** Opening Dataset content block **
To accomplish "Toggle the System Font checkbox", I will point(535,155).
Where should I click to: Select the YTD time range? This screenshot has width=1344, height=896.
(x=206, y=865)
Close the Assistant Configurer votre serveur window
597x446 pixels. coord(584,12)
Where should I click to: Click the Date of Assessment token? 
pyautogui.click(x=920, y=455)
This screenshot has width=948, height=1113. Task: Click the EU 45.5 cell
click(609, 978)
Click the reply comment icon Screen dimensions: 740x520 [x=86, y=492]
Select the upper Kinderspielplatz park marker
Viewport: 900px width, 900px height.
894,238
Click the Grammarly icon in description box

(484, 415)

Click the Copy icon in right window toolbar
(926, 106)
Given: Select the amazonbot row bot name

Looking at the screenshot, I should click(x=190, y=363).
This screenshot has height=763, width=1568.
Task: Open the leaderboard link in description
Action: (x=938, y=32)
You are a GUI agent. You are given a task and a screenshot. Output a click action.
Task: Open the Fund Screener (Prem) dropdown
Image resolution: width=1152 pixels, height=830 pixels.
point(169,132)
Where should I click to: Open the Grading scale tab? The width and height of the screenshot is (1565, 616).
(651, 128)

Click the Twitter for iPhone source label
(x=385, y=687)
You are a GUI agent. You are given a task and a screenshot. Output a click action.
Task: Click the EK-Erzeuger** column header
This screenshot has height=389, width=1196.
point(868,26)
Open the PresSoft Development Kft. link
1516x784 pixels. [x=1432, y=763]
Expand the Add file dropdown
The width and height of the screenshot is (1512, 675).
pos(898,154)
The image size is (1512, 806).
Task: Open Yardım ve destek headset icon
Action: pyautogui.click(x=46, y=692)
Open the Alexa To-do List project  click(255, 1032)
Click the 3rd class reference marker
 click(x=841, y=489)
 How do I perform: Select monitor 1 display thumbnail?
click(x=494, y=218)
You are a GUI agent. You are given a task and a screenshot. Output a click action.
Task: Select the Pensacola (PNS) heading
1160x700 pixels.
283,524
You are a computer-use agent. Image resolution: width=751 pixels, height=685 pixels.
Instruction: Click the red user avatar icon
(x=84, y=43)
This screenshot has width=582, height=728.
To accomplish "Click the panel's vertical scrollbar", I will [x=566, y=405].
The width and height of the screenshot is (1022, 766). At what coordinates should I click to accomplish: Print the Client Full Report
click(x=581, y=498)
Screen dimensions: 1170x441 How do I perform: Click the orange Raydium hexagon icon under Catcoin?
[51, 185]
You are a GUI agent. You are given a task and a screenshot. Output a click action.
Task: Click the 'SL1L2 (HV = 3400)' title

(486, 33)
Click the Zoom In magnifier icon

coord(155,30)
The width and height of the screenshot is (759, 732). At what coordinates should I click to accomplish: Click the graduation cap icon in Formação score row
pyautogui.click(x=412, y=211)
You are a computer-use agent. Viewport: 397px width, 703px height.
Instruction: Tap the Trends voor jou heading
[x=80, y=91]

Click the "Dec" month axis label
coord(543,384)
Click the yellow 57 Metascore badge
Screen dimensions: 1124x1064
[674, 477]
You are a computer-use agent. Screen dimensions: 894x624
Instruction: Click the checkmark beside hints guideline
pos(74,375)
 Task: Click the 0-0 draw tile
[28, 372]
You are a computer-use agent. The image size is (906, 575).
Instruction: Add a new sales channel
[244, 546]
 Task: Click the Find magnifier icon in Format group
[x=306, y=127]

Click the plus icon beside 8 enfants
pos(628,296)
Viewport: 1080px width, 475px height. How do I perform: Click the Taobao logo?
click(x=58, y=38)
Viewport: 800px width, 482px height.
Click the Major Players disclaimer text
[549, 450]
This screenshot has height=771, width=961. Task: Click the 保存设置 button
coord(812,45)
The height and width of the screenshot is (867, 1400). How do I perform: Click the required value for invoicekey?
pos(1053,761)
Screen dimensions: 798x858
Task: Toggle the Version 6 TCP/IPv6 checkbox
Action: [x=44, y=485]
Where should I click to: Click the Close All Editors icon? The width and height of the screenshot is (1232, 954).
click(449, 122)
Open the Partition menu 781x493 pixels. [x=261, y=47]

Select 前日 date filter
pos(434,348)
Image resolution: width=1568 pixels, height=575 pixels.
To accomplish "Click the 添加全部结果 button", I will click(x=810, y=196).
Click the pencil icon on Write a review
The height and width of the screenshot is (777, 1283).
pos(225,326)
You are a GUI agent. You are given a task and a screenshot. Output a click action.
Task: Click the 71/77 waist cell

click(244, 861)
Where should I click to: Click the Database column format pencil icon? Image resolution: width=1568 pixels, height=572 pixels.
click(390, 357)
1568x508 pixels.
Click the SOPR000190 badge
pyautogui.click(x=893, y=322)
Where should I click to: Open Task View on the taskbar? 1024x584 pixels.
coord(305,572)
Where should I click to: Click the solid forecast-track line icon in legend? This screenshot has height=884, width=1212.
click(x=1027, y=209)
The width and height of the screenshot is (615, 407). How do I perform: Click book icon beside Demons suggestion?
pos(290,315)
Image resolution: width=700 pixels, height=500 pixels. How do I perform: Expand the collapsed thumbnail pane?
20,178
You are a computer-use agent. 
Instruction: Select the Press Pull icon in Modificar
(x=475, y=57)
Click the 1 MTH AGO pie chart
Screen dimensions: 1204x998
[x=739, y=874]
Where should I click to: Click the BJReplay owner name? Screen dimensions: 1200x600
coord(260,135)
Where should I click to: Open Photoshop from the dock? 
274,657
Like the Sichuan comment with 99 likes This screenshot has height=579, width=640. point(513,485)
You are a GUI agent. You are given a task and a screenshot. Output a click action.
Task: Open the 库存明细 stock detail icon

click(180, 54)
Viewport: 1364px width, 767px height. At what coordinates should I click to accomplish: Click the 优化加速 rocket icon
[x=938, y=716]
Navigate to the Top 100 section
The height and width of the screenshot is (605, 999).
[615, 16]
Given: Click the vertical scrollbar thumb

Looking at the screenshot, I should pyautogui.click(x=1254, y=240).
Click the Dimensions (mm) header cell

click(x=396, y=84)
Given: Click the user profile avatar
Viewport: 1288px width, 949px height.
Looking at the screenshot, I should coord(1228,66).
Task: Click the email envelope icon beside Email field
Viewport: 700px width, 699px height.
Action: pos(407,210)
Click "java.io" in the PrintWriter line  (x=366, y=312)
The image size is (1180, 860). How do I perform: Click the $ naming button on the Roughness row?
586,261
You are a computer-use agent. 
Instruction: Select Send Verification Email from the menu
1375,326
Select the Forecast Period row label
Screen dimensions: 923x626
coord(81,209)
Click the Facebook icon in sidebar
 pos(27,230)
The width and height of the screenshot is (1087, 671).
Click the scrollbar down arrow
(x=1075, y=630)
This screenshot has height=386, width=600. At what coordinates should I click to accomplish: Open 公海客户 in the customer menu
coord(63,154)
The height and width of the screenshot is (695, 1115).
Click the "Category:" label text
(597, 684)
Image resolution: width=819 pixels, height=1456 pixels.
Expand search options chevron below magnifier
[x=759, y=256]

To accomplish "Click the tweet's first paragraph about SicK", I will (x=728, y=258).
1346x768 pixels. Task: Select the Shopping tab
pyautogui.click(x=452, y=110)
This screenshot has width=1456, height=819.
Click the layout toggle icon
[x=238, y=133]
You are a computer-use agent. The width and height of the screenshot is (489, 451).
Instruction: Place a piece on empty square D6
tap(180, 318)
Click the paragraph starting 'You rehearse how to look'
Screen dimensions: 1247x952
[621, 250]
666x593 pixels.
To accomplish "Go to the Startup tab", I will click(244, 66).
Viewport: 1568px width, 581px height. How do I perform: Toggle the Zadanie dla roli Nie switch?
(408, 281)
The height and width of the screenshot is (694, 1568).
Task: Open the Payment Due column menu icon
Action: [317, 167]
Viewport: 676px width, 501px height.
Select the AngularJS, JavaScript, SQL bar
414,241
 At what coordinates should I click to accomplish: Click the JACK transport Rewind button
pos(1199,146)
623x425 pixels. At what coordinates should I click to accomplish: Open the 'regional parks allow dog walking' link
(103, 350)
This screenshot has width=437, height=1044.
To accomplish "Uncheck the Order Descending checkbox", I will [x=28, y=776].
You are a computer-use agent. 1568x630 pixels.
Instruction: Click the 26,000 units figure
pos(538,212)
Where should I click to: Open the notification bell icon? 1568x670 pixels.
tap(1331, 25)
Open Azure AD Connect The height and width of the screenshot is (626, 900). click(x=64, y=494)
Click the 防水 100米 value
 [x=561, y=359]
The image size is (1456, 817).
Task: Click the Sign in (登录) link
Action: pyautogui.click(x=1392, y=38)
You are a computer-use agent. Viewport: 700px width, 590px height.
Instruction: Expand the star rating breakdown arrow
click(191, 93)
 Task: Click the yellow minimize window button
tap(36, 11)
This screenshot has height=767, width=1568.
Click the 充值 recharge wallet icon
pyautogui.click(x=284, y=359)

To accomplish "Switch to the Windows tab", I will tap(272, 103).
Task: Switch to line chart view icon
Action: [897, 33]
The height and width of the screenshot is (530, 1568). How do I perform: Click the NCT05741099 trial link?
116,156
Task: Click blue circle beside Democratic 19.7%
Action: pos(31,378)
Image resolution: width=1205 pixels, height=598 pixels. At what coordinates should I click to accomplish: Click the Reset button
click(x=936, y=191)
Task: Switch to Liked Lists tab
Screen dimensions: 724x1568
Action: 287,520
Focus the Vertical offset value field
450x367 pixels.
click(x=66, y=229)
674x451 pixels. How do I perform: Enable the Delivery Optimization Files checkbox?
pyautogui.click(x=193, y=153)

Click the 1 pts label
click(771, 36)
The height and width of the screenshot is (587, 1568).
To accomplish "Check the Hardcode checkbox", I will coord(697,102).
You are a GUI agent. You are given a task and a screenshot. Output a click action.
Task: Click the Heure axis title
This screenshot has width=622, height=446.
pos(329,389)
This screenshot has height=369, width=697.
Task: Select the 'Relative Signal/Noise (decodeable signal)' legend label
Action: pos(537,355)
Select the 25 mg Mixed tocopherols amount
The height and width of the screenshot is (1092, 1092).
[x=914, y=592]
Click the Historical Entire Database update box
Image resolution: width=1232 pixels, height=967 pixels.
** Closing Dataset content block **
→ What you have to do: Search the preceding listing for "computer", then copy every line that holds it.

→ Response area:
You are a computer-use agent. Image resolution: width=751 pixels, height=685 pixels.
You are a computer-use agent. Viewport: 397px width, 703px height.
You are a computer-use agent. Screen dimensions: 894x624
You are a computer-use agent. The image size is (906, 575).
You are a computer-use agent. 
You are a computer-use agent. 
You are a computer-use agent. The width and height of the screenshot is (489, 451).
You are a computer-use agent. 1568x630 pixels.
You are a computer-use agent. Viewport: 700px width, 590px height.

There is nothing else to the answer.